Request 1:
In the text on computing pow(x, n) for natural-number exponents, list every local variable declared inside the function pown.
Request 2:
Extend the text on computing pow(x, n) for natural-number exponents, starting after its last sentence.

Text provided:
+++

A specialisation of pow(x, n) to where n is a natural number is often useful for time performance. But the standard library's generic pow() still works pretty (surprisingly!) well for this purpose and it is absolutely critical to include as little as possible in the standard C library so it can be made as portable and as easy to implement as possible. On the other hand, that doesn't stop it at all from being in the C++ standard library or the STL, which I'm pretty sure nobody is planning on using in some kind of embedded platform.

Now, for the long answer.

pow(x, n) can be made much faster in many cases by specialising n to a natural number. I have had to use my own implementation of this function for almost every program I write (but I write a lot of mathematical programs in C). The specialised operation can be done in O(log(n)) time, but when n is small, a simpler linear version can be faster. Here are implementations of both:

    // Computes x^n, where n is a natural number.
    double pown(double x, unsigned n)
    {
        double y = 1;
        // n = 2*d + r. x^n = (x^2)^d * x^r.
        unsigned d = n >> 1;
        unsigned r = n & 1;
        double x_2_d = d == 0? 1 : pown(x*x, d);
        double x_r = r == 0? 1 : x;
        return x_2_d*x_r;
    }
    // The linear implementation.
    double pown_l(double x, unsigned n)
    {
        double y = 1;
        for (unsigned i = 0; i < n; i++)
            y *= x;
        return y;
    }

(I left x and the return value as doubles because the result of pow(double x, unsigned n) will fit in a double about as often as pow(double, double) will.)

(Yes, pown is recursive, but breaking the stack is absolutely impossible since the maximum stack size will roughly equal log_2(n) and n is an integer. If n is a 64-bit integer, that gives you a maximum stack size of about 64. No hardware has such extreme memory limitations, except for some dodgy PICs with hardware stacks that only go 3 to 8 function calls deep.)

As for performance, you'll be surprised by what a garden variety pow(double, double) is capable of. I tested a hundred million iterations on my 5-year-old IBM Thinkpad with x equal to the iteration number and n equal to 10. In this scenario, pown_l won. glibc pow() took 12.0 user seconds, pown took 7.4 user seconds, and pown_l took only 6.5 user seconds. So that's not too surprising. We were more or less expecting this.

Then, I let x be constant (I set it to 2.5), and I looped n from 0 to 19 a hundred million times. This time, quite unexpectedly, glibc pow won, and by a landslide! It took only 2.0 user seconds. My pown took 9.6 seconds, and pown_l took 12.2 seconds. What happened here? I did another test to find out.

I did the same thing as above only with x equal to a million. This time, pown won at 9.6s. pown_l took 12.2s and glibc pow took 16.3s. Now, it's clear! glibc pow performs better than the three when x is low, but worst when x is high. When x is high, pown_l performs best when n is low, and pown performs best when x is high.

+++

Stored data:
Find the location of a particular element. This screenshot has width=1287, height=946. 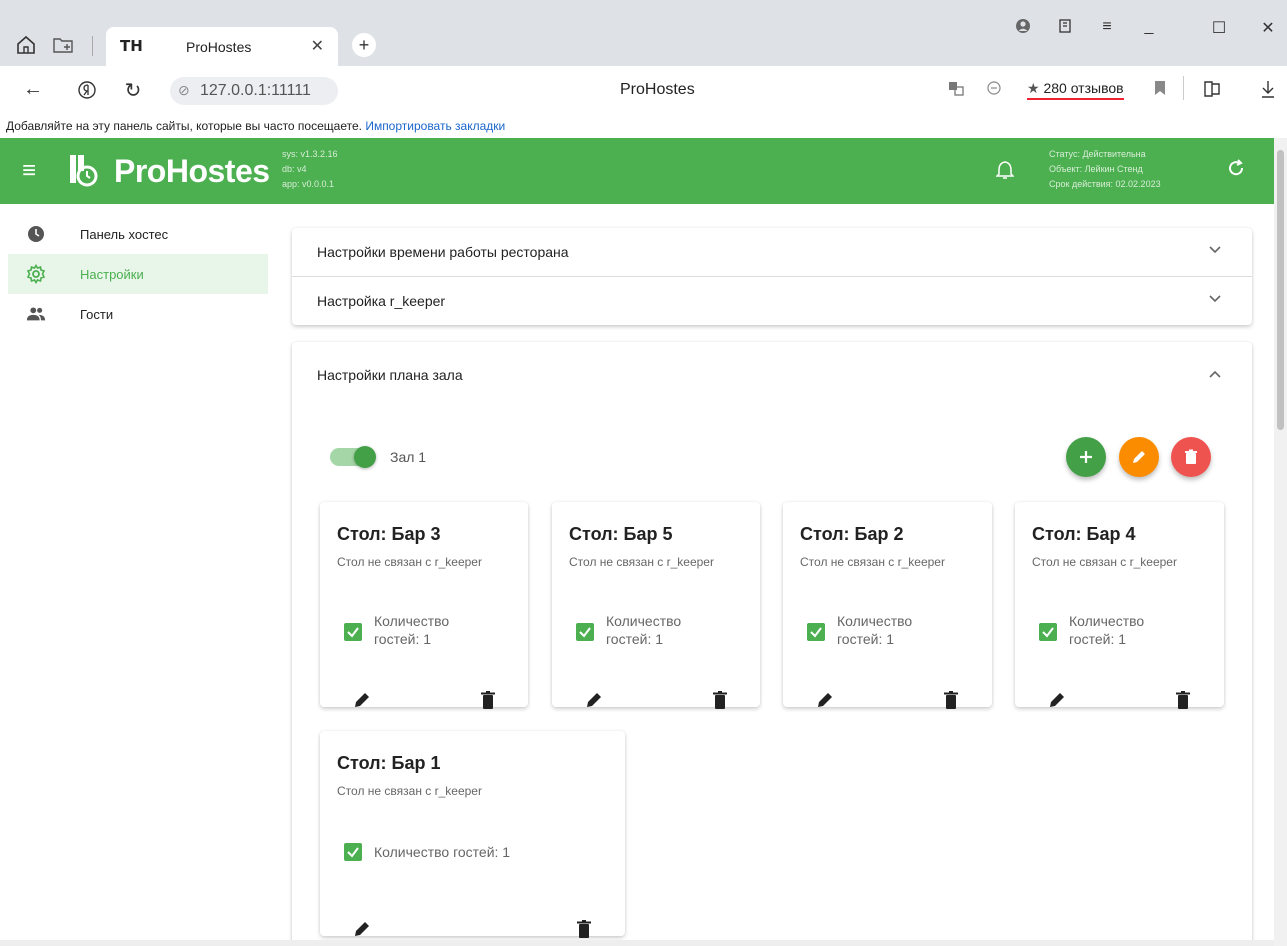

gear-icon is located at coordinates (36, 274).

+++

Response box 1:
y, d, r, x_2_d, x_r

Response box 2:
So here are three different algorithms, each capable of performing better than the others under the right circumstances. So, ultimately, which to use most likely depends on how you're planning on using pow, but using the right version is worth it, and having all of the versions is nice. In fact, you could even automate the choice of algorithm with a function like this:

double pown_auto(double x, unsigned n, double x_expected, unsigned n_expected) {
    if (x_expected < x_threshold)
        return pow(x, n);
    if (n_expected < n_threshold)
        return pown_l(x, n);
    return pown(x, n);
}

As long as x_expected and n_expected are constants decided at compile time, along with possibly some other caveats, an optimising compiler worth its salt will automatically remove the entire pown_auto function call and replace it with the appropriate choice of the three algorithms. (Now, if you are actually going to attempt to use this, you'll probably have to toy with it a little, because I didn't exactly try compiling what I'd written above. ;))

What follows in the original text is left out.